I’m still a little bit green to NoSQL DB’s, so it might start out that I develop for a MySQL DB first for the MVP. What I understand about the problems with a SQL DB’s, the scalability isn’t there if I want to launch this into a product that I can turn around and sell to other exterior cleaning businesses. Ultimately, I want the power and flexibility of a NoSQL DB and I haven’t found anything that seems easier to use than Google Firebase Firestore.

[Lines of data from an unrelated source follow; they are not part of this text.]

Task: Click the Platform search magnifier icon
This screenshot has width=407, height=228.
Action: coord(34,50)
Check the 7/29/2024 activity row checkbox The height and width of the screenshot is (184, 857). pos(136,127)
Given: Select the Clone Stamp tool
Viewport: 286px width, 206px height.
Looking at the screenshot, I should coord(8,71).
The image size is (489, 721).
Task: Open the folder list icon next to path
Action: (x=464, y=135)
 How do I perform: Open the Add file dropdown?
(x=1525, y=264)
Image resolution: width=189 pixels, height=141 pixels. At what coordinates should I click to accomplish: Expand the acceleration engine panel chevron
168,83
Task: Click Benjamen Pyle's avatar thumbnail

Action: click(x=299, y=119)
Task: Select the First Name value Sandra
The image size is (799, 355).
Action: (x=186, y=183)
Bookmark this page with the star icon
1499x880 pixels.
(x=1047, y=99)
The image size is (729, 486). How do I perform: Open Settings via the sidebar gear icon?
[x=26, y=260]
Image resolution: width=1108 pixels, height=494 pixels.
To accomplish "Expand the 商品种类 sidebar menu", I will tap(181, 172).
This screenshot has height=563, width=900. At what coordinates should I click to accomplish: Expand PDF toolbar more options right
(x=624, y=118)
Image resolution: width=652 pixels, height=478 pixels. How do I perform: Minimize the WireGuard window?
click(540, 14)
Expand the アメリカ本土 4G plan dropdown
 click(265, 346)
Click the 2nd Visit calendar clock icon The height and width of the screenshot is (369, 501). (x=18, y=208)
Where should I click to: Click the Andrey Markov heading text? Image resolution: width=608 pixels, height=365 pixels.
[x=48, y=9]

Firestore is a flexible, scalable database for mobile, web, and server development. I feel a scalable NoSQL DB will be required at some point but I’d also like to use Firestore because it’s something I’m familiar with. I enjoy the way that I handle documents and data when bringing dynamic information into a Nuxt app. It seems to be the more flexible option overall.

Infrastructure

Google Cloud
GitHub

I’m not sure how much of the infrastructure you would consider as being part of the technology stack, but almost certainly I’d be using Google Cloud and GitHub for communication, documentation, version control, and more. I would consider this as an element of the stack because without it the stack becomes hard to manage and to develop in sync with each respective layer.

Mobile App

By building the web app as a responsive website I feel that the need for a platform-specific application isn’t a direction that I would go. I don’t necessarily want staff or users launching an app – instead I’d prefer to drive traffic to the website where they can login to use user features, and where their traffic logs and registers for improved search ranking. I’m not 100% sure that’s the way it works (I suppose only Google is 100% sure of the way their algorithm works) but I suspect that it would be a considerable improvement over competitors websites which should give me a noticeable edge.